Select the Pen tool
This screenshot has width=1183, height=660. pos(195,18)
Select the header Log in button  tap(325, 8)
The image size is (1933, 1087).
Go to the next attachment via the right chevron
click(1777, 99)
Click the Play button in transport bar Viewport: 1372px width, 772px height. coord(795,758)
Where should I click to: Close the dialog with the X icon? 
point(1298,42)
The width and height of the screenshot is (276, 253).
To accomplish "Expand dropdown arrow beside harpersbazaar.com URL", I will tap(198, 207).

■ Work to complete:
Please go through all the rows above again, swapping "button" for "control" each time it appears and keeping everything else the same.

■ The response:
Select the Pen tool
This screenshot has width=1183, height=660. pos(195,18)
Select the header Log in control  tap(325, 8)
The image size is (1933, 1087).
Go to the next attachment via the right chevron
click(1777, 99)
Click the Play control in transport bar Viewport: 1372px width, 772px height. coord(795,758)
Where should I click to: Close the dialog with the X icon? 
point(1298,42)
The width and height of the screenshot is (276, 253).
To accomplish "Expand dropdown arrow beside harpersbazaar.com URL", I will tap(198, 207).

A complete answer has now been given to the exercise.